PROBLEM SET:
(1) List every coordinate system named in the coordinate conversion text.
(2) Print the coordinate conversion text from "Given Cartesian coordinates" to "is always non-negative.".
(3) Write what comes next in the coordinate conversion text, starting after its last sentence.

EXCERPTED TEXT:
--------
Given Cartesian coordinates (x, y, z), the cylindrical equivalents are: r = √(x² + y²), θ = atan2(y, x) (adjusted to be in [0°, 360°]), and z remains unchanged. The radius r is always non-negative.
Given cylindrical coordinates (r, θ, z), the Cartesian equivalents are: x = r·cos(θ), y = r·sin(θ), and z remains unchanged. Make sure θ is in the correct unit (degrees or radians) before applying the trigonometric functions.
Cylindrical coordinates (r, θ, z) use a radial distance from the z-axis and an angle in the xy-plane, keeping z as a linear height component. Spherical coordinates (ρ, θ, φ) use a radial distance from the origin and two angles — a polar angle and an azimuthal angle — to describe position. Cylindrical is best for problems with rotational symmetry about an axis, while spherical is ideal for problems with symmetry about a central point.
The angle θ (theta) is the polar angle measured in the xy-plane, starting from the positive x-axis and rotating counterclockwise. It ranges from 0° to 360° (or 0 to 2π radians) and indicates the angular position of the projection of the point onto the xy-plane.
--------
SUPPLIED INFORMATION:
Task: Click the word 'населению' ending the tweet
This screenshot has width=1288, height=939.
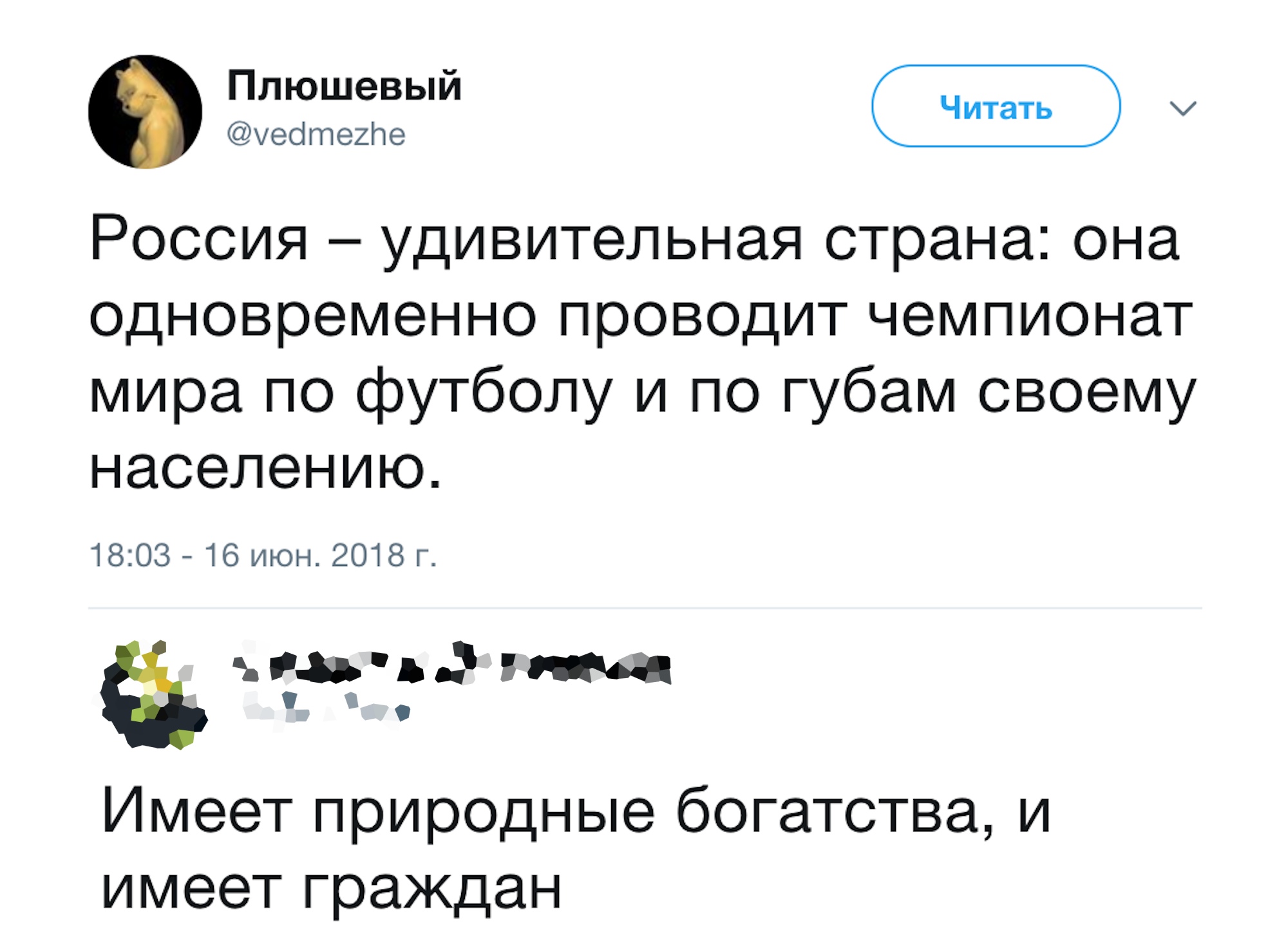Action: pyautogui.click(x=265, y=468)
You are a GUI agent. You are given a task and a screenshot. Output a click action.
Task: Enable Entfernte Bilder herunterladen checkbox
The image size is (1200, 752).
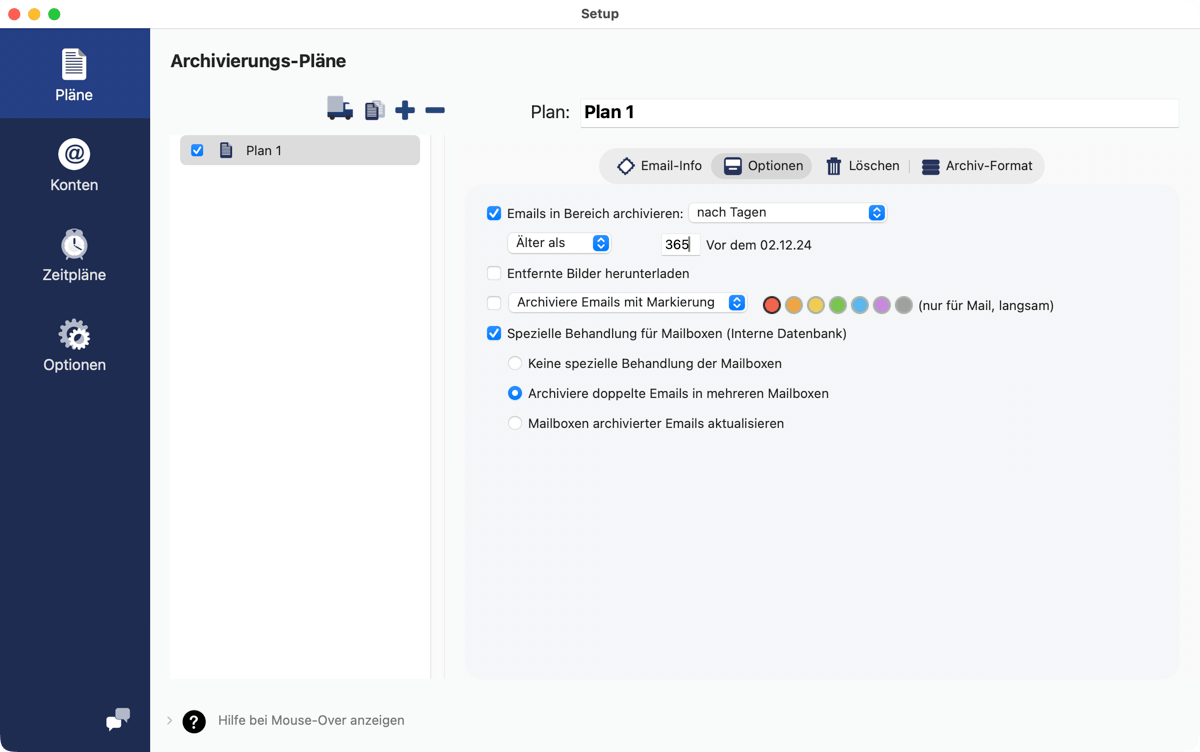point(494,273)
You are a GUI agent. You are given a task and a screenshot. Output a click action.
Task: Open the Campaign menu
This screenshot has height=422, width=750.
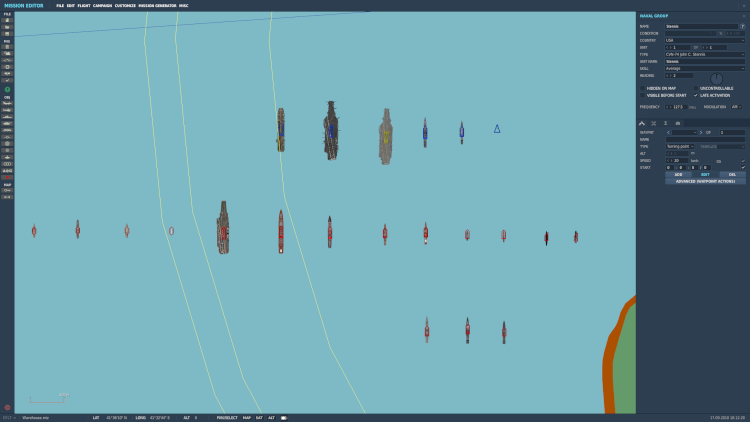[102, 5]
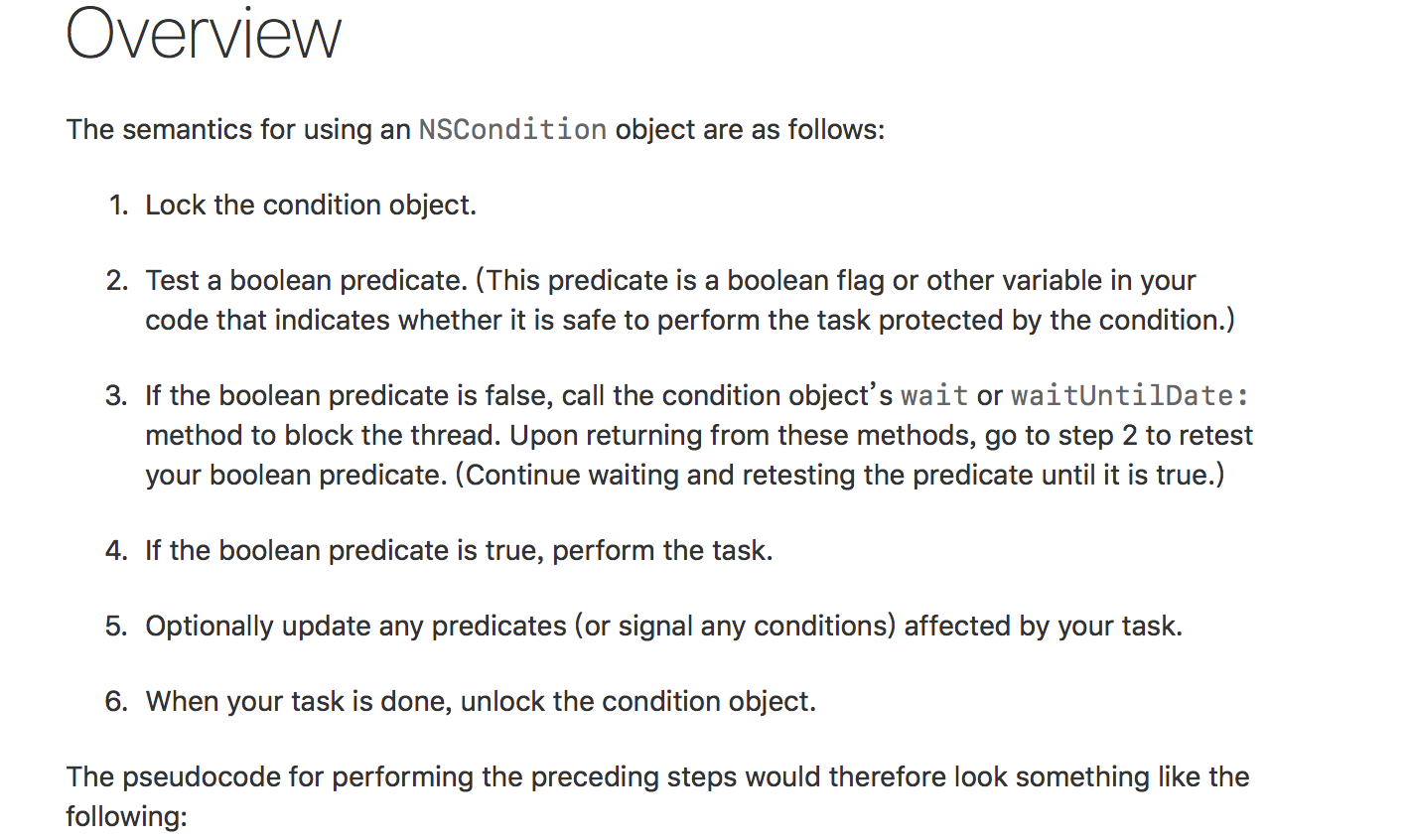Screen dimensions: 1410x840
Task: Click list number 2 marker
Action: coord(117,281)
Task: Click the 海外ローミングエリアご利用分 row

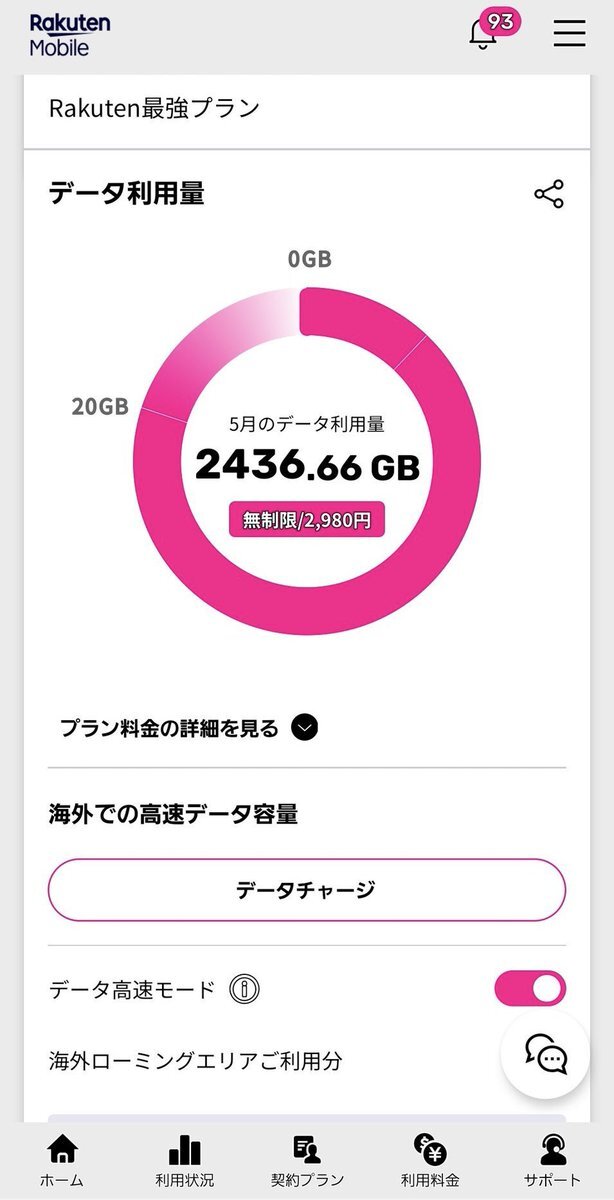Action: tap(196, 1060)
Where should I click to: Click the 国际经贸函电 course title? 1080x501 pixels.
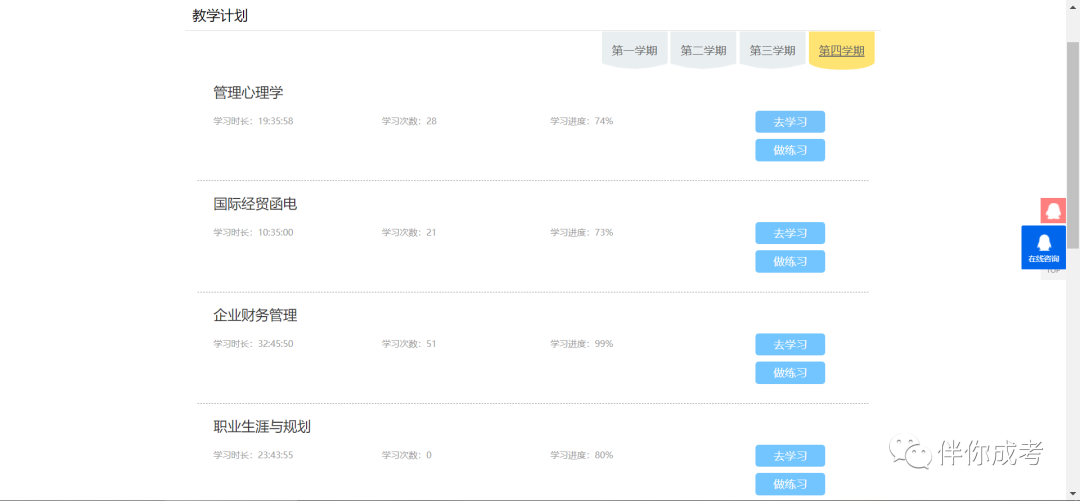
--------
WRITTEN ANSWERS:
(1) Cartesian, cylindrical, spherical

(2)
Given Cartesian coordinates (x, y, z), the cylindrical equivalents are: r = √(x² + y²), θ = atan2(y, x) (adjusted to be in [0°, 360°]), and z remains unchanged. The radius r is always non-negative.

(3)
By convention, r represents a physical distance from the z-axis, so it cannot be negative. The direction of the point relative to the origin is captured by the angle θ, which can range over a full 360°. This ensures each point has a unique representation.
Cylindrical coordinates are particularly useful when dealing with problems that have axial symmetry — for example, calculating volumes of cylinders, modeling fluid flow through pipes, or solving physics problems involving magnetic fields around a wire. They simplify the mathematics by reducing complex Cartesian expressions into more natural forms.
Yes, because the angle θ is periodic (repeating every 360° or 2π radians), a point can be represented with θ, θ + 360°, θ + 720°, etc. Conventionally, θ is restricted to [0°, 360°) to give a unique representation. The radius r is always kept non-negative.